Git submodules are somewhat of an ‘advanced’ git feature, akin to Subversion
externals for those of us unlucky enough to have the pleasure of knowing svn.
The most common usage is pulling in third party libraries to your project. You
can think of git submodules as git checkouts within checkouts. The ‘parent’
checkout or ‘super-project’ as I call it, knows that there are submodules, and
knows which SHA each submodule is at. Since most of my work as both a Systems
Engineer at $dayjob and a general IT consultant part-time, I needed to use
submodules slightly differently than the most common use-case.
During some time off during 2011 from having a dayjob, I developed a lot of
Puppet code that used what was at the time new features like Parameterized
classes, hashes, etc. I also pretty painstakingly made sure the code would
work on OpenBSD, Debian, Ubuntu, Red Hat, and CentOS. The plan was to keep
this code private and charge people for the service of supporting this set of
modules and develop new ones etc. So, I needed a way to let people pull this
code into their Puppet repo and use it. Submodules are the only easy way to do
this. This code, along with some scripts to set up an environment utilizing
this code was what I called the GRand Unified Modular Puppet System (GRUMPS).
First, not to go too far off track, but if you are pulling puppet modules
on the net, you should already be aware of git submodules. If you are down
loading modules then just copying them into your setup you’re doing it wrong.
Puppet code is code. You need to treat improvements to public modules the
same way you treat any open-source project. You have your own local branch,
submit fixes to upstream etc.
Now let’s talk about Puppet environments. You should at the very least have
two environments. The name of the one that isn’t production probably doesn’t
matter much, but we’ll call this staging, since that’s what I use in the code
snippets later on. Many people will make these git checkouts under /etc/puppet
that they run git pull on to update. This is an atrocious update mechanism, and
a poor development layout.
Instead, what I’ve done is to make each sub-directory of each Puppet env correspond
to specific branches in various sub-modules. Example:
“Develop” was a pre-existing convention I had for branch naming, but that’s
really irrelevant, make it what you want. Now this shows I have 8 submodules
for my two environments. I actually have one more for the SSL dir, but that
is off-topic really. Some of the code samples may reference develop or master.

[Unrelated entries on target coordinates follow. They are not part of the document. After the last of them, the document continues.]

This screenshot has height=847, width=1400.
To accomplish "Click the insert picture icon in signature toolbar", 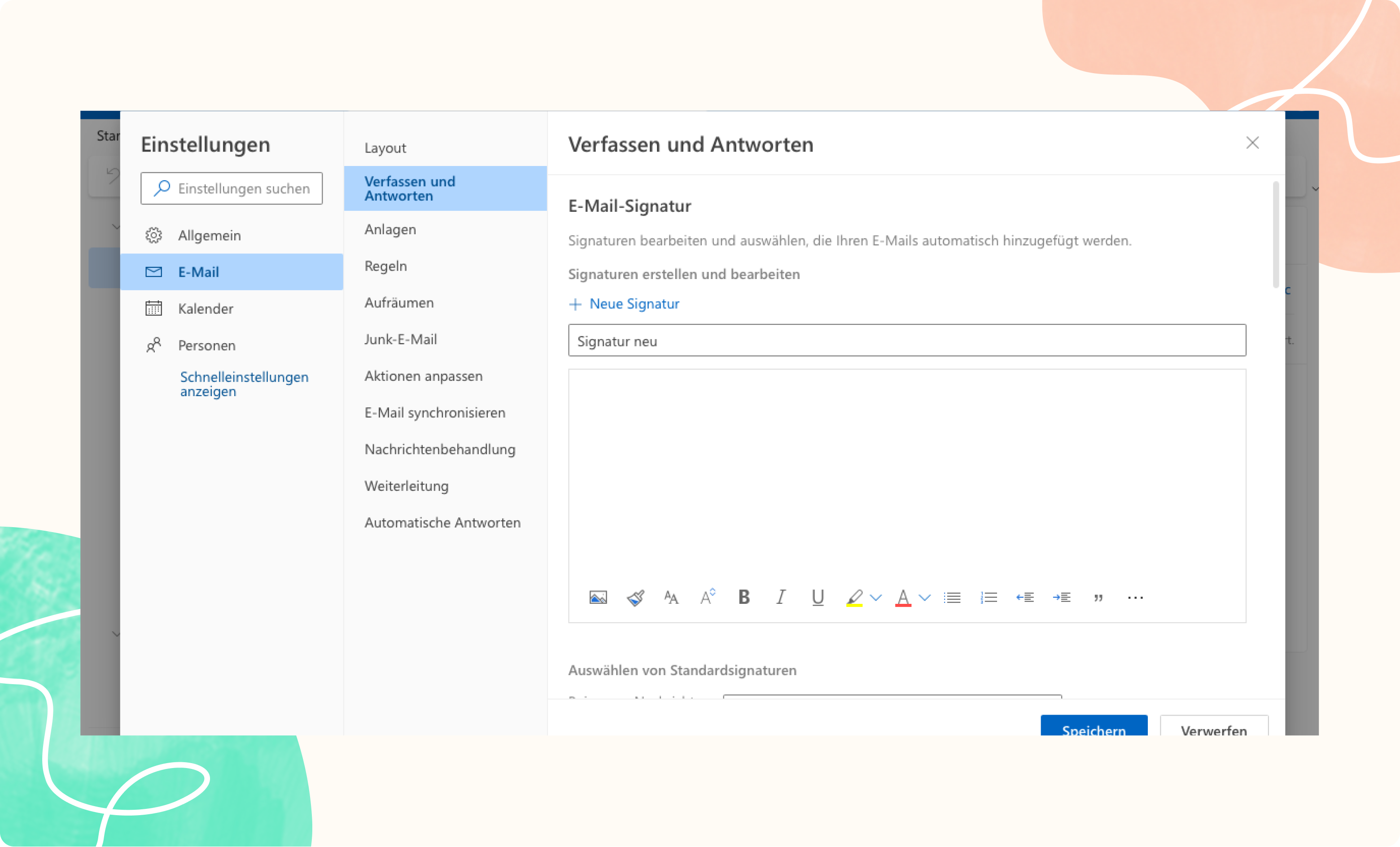I will coord(598,597).
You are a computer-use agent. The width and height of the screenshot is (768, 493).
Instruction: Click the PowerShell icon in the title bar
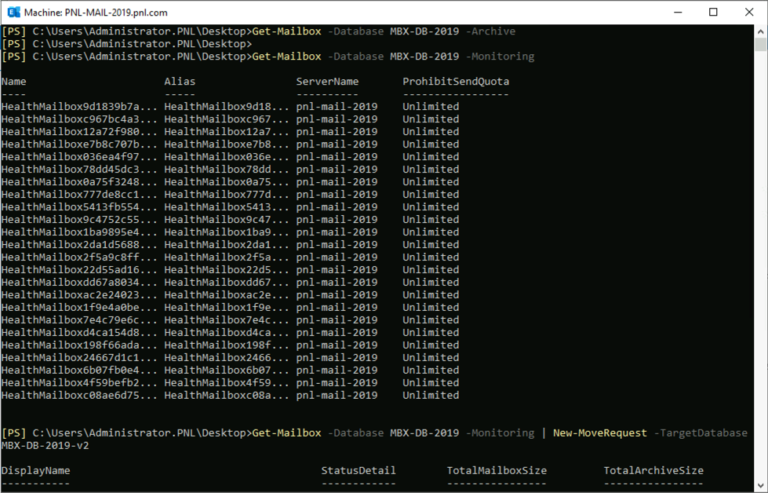click(x=13, y=12)
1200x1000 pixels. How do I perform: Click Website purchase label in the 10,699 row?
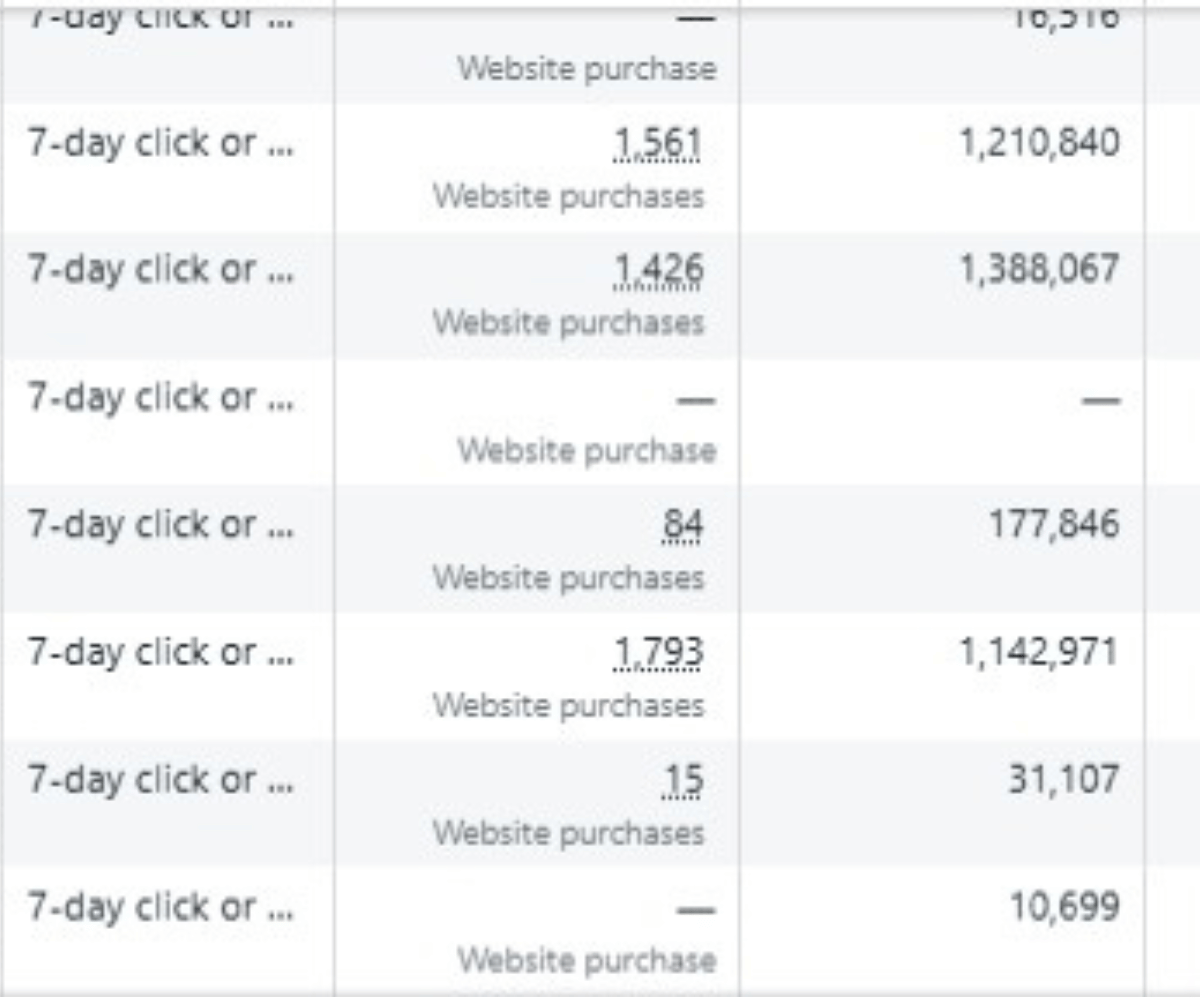(587, 960)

To get all this setup you will need to run git submodule add from the root of
your checkout for each submodule, and you will also need to run git submodule
init, which adds the added submodules to the .gitmodules file. Totally not
confusing :-).
The 1000-foot view of the workflow after setup is complete:
Team members committing like it’s April 29 1992 on develop
Everybody’s seeing each other’s work, reviews it
Merge every sub-module’s develop branch to merge
Update super-project
Push and Deploy
Another, more common workflow for me is:
Committing like fire on develop
Reviewing work
Some guy runs up to your desk and needs XXX fixed in production
O NO! you have about 20 commits that can’t go to prod
Relax, we use modern version control, Cherry pick change(s)
Update super-project
Push and Deploy
You’re thinking “this is just a bunch of overhead”. Well yea if I didn’t
script all this monotony away from me I would say the same thing. But one
thing I’ve learned from heavy git sub-module usage, is that if you don’t
script all these things, you will forget a step and break something. You’re
also constantly repeating yourself, since you always require N+1 changes for
N changes (you must update the git super-project, which updates the SHA’s
found in .gitmodules).
So, here is the script for committing a single change, which may be across
several submodules. Please note that I have had to on one system change the
git-submodule script that comes with git to use bash in the shebang. This is
because I use shell regex in the foreach commands, often:
123456789101112131415161718192021222324
#!/usr/bin/env bash# This is a silly QnD that lets you develop in the staging sub modules, then# run this to go into each one to commit and push. Saves you some keystrokes.# Force needs to be used sometimes to really push things. What force does is# just change the command chain to use ; instead of &&.export COMMIT_MESSAGE="$1"if[ -z "$COMMIT_MESSAGE"]; thenprintf"You must enter a commit message as the only argument to this script!\n" >&2
exit -1
fiif["$2"=="force"]; thenprintf"Forcing the operation...\n" git submodule foreach 'if [[ $path =~ ^staging.* ]]; then git checkout develop; git add .; git commit -am "$COMMIT_MESSAGE"; git push -u origin develop; fi'elsegit submodule foreach 'if [[ $path =~ ^staging.* ]]; then git checkout develop && git add . && git commit -am "$COMMIT_MESSAGE" && git push -u origin develop; fi'figit commit -am "Updated submodules: $COMMIT_MESSAGE"git push
#vim: set expandtab ts=3 sw=3:
So, this needs to be run from the root of the checkout. My convention for all
code checkouts is $HOME/working/$vcs/$project, so I do:
1234
[~/working/git/puppet]> vim staging/grumps-modules/common/manifests/debuntu.pp
[~/working/git/puppet]> vim staging/manifests/node_templates.pp
[~/working/git/puppet]> scripts/stagcom.sh "Wrote debuntu class for Debian and Ubuntu machines, made sure basenode includes it"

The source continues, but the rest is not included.